Startup businesses that run vehicle fleets could do much worse than Wyoming, which has a low fuel tax rate of 14 cents a gallon, as of 2013, and generally lower-than-average energy costs. Wyoming also follows the South Dakota example with no personal or corporate taxes, or capital gains taxes. That intangible quality-of-life factor is also high in Wyoming, which offers uncrowded cities, extensive national park and forest land, and easy transportation links.
Utah makes just about every list there is of the most business-friendly states in the nation. The state is easy on regulations and low on taxes, and has attracted a large number of entrepreneurial refugees from tax-happy California.
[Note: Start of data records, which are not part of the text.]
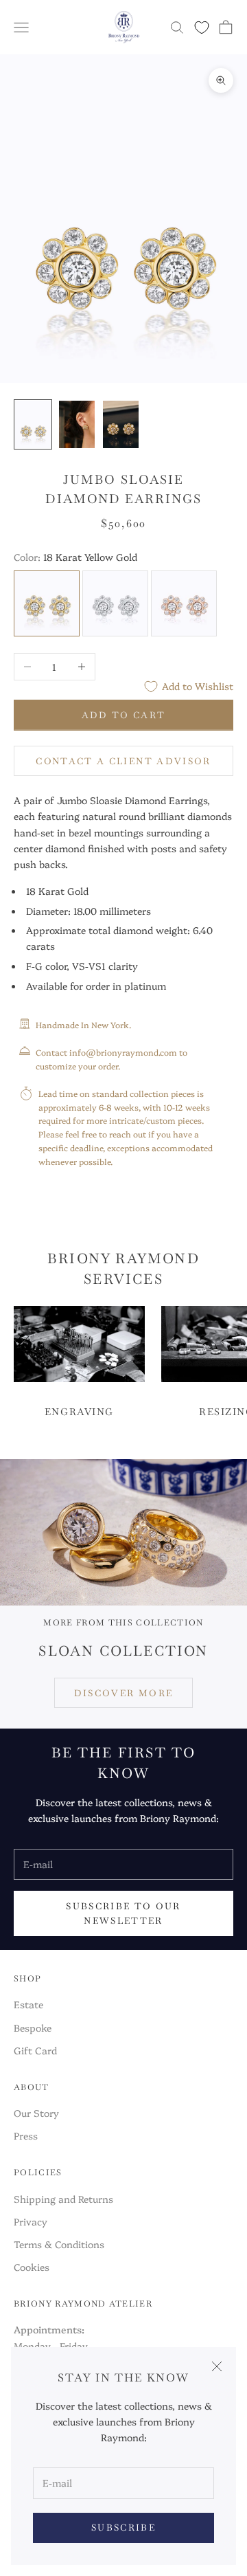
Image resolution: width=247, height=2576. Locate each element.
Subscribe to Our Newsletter (123, 1913)
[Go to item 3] (121, 424)
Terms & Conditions (59, 2244)
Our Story (36, 2113)
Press (26, 2135)
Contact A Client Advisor (123, 761)
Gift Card (35, 2050)
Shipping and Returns (63, 2199)
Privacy (30, 2221)
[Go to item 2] (77, 424)
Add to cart (124, 715)
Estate (28, 2004)
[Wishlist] (202, 27)
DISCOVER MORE (123, 1693)
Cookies (31, 2267)
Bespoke (32, 2027)
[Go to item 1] (33, 424)
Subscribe (123, 2527)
Utah also encourages high-tech startups with generous funding of the Utah Science, Technology and Research initiative, which provides an interface for academic researchers and new commercial enterprises.
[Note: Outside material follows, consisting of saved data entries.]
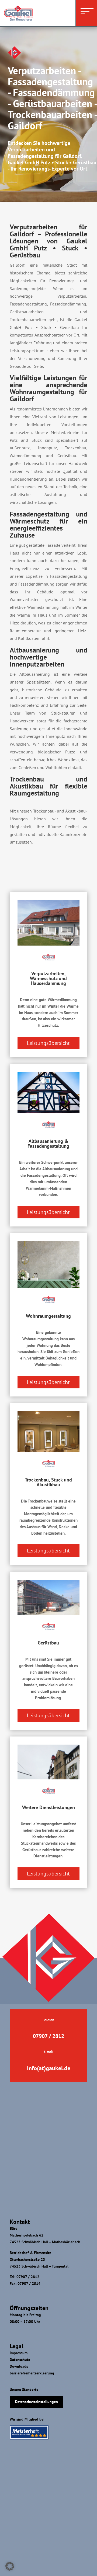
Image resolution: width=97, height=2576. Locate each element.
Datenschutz (20, 2359)
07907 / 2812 (48, 2036)
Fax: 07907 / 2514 (25, 2283)
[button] (9, 2566)
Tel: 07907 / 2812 (24, 2276)
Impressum (18, 2352)
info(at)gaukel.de (48, 2068)
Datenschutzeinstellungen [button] (36, 2401)
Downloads (19, 2366)
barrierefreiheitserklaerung (32, 2373)
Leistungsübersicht (48, 1042)
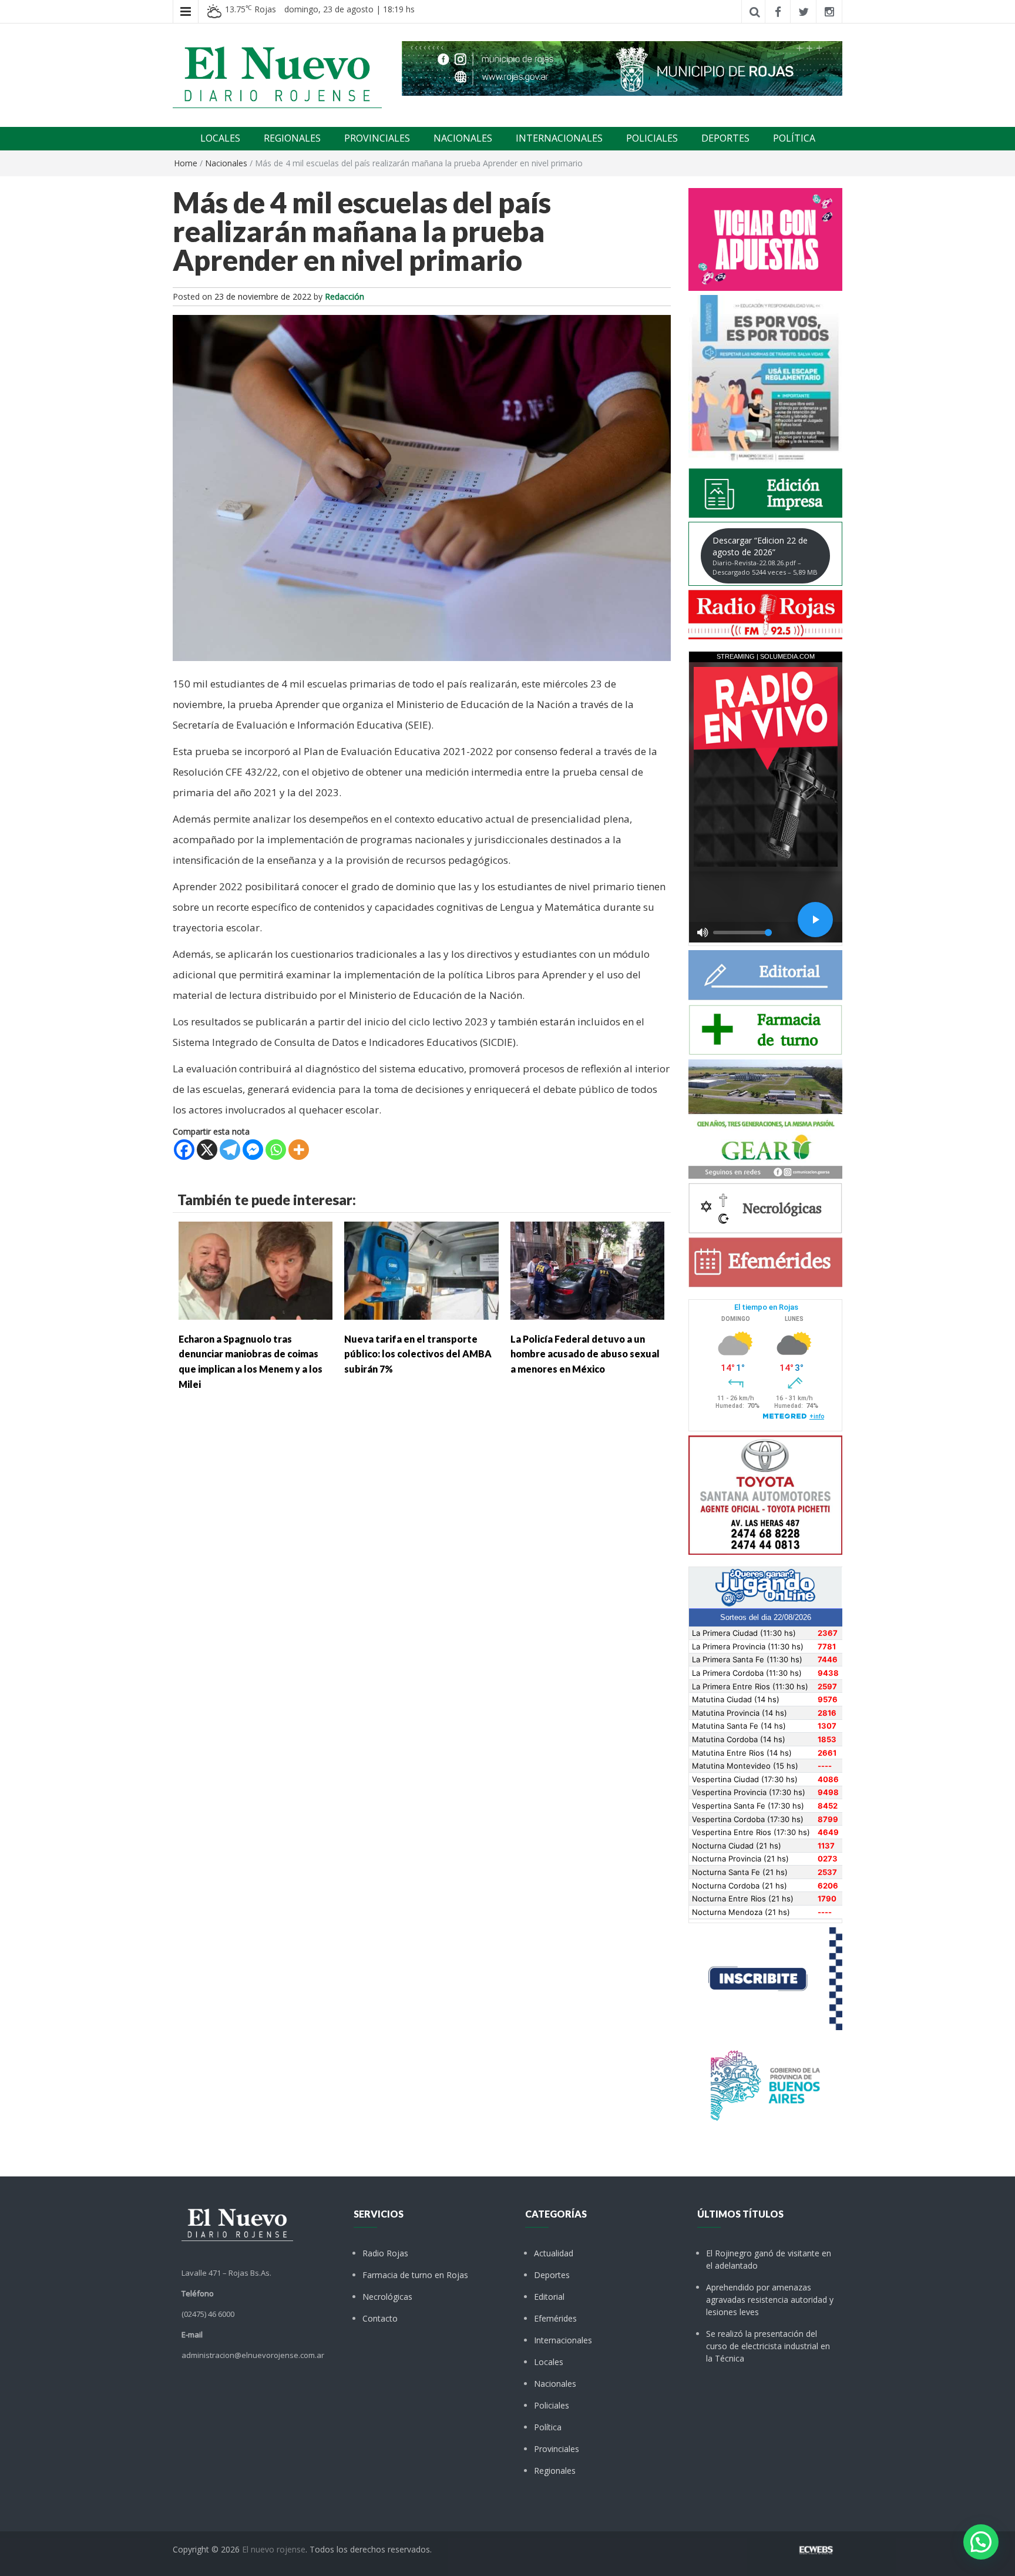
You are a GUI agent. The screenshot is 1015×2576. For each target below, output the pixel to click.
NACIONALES (462, 138)
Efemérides (555, 2318)
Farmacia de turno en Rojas (415, 2274)
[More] (298, 1149)
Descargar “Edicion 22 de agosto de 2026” (765, 555)
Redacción (344, 296)
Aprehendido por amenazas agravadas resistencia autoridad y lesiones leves (769, 2299)
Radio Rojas (385, 2253)
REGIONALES (292, 138)
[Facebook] (184, 1149)
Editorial (549, 2296)
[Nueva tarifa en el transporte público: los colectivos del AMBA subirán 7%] (421, 1269)
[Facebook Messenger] (253, 1149)
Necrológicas (387, 2296)
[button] (981, 2542)
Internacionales (563, 2340)
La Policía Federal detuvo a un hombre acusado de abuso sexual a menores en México (585, 1353)
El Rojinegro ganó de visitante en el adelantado (768, 2259)
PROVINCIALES (377, 138)
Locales (548, 2361)
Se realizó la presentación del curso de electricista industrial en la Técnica (768, 2346)
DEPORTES (725, 138)
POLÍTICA (794, 138)
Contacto (380, 2318)
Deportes (552, 2274)
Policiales (551, 2405)
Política (548, 2427)
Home (185, 163)
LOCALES (220, 138)
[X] (207, 1149)
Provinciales (556, 2448)
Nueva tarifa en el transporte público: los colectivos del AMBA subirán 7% (418, 1353)
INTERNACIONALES (559, 138)
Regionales (555, 2470)
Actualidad (553, 2253)
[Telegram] (230, 1149)
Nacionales (226, 163)
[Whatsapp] (275, 1149)
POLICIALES (652, 138)
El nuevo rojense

Maryland ranks high for science, engineering and technology startups. The state placed first in a 2013 Entrepreneur.com survey of the best states to run a high-tech business. Although it doesn’t have the business-friendly reputation equal to that of rival Virginia, Maryland actually beat Virginia in private-sector job growth after the recession of 2008-10. The Washington, D.C., suburbs provide a well-educated and productive workforce. The Entrepreneur study also cited ACTiVATE, a program supported by the state and the city of Baltimore that allows women entrepreneurs a full year of support for startup businesses.
A recent survey by “Forbes” ranked Texas high on the list of business-friendly states, citing Austin, San Antonio and Dallas-Fort Worth as three top-ranked cities for general business climate. According to a statistical survey in the same periodical, the state enjoyed a net population migration of 186,500 in 2012 and boasts business costs that run 4.6 percent below the national average.
1 South Dakota
South Dakota offers several tangible benefits to startups, including a zero corporate tax rate. Business proprietors also benefit from the lack of a personal income tax and low property tax rates, averaging 2.9 percent. There is no tax on personal or business capital gains, and the state minimum wage as of 2013 was $5.85 an hour, below the national average. The state also ranks high on quality-of-life measures, with a low crime rate and uncongested cities.